Wagner KA. Past Present 2016; 233(1): 185-225.

Copyright

(Copyright © 2016, Past and Present Society, Publisher Oxford University Press)

DOI

10.1093/pastj/gtw037

PMID

unavailable

Abstract

Coinciding with widespread unrest in Ireland and in Egypt, the Amritsar Massacre of 1919 is usually examined in terms of the radically transformed political landscape of the British Empire following the First World War. The Amritsar Massacre is thus commonly seen to mark the beginning of the process that came to its conclusion with Indian independence in 1947. This article suggests that the nature of colonial violence of the twentieth century, however, was not simply a function of, or coterminous with, imperial decline after 1918 as Britain sought to hold on to its empire by all means possible. Rather than being the beginning of the end, as it were, the violence of the Amritsar Massacre might better be understood as the final stage of a much longer process. With more than a passing resemblance to a firing-squad on a massive scale, the logic that informed the massacre harked back to the early days of the Raj and the spectacles of public executions that the British made such widespread use of during times of crisis.
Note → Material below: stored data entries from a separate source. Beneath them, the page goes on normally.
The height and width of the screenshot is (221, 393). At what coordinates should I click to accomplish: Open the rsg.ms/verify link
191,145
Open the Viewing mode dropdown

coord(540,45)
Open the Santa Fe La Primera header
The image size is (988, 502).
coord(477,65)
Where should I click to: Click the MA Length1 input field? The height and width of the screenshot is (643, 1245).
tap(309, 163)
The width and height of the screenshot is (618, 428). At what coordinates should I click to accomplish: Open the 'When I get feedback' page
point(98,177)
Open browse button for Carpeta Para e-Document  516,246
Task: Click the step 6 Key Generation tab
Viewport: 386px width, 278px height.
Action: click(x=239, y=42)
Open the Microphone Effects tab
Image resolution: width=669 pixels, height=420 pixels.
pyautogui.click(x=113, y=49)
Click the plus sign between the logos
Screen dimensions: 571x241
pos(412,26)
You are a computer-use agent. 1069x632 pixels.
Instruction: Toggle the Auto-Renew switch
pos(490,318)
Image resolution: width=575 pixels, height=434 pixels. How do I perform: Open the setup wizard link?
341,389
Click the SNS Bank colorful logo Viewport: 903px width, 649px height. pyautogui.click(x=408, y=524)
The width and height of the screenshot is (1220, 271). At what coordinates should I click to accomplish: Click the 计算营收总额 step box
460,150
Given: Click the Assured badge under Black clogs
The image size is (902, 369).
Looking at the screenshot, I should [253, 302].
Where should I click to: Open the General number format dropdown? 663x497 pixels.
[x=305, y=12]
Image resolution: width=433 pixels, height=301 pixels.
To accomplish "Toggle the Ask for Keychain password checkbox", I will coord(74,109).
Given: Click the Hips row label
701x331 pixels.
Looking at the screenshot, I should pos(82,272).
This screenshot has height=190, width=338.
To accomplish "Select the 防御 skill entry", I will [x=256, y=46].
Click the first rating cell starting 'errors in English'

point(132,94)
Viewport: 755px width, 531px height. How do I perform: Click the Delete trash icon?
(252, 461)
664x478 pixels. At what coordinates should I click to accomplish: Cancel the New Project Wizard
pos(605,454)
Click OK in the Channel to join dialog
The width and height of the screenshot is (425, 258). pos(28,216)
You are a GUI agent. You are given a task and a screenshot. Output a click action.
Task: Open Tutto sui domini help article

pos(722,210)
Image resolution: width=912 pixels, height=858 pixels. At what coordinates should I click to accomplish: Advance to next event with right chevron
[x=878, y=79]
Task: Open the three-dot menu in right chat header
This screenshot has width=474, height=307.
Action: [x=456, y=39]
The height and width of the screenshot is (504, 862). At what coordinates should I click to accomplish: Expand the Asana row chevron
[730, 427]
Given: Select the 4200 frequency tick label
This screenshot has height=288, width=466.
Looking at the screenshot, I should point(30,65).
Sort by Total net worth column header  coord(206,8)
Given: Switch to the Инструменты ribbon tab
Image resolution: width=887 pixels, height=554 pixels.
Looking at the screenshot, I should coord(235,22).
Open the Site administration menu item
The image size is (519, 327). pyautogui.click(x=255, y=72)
This article makes two distinct but interrelated points: how to 'read' colonial violence, and how to 'read' a historical event in the context of the longue durée. These points are connected in that it is argued that only by recognising the extent to which an event such as the Amritsar Massacre was produced by its historical precedents, rather than just historical contingencies, that we can begin to understand the meaning of its violence. Where most studies of the Amritsar Massacre focus on its aftermath -- its political impact and the public debates and legal issues it raised -- this article examines the structural dynamics of the event itself as a particularly illuminating instance of colonial violence.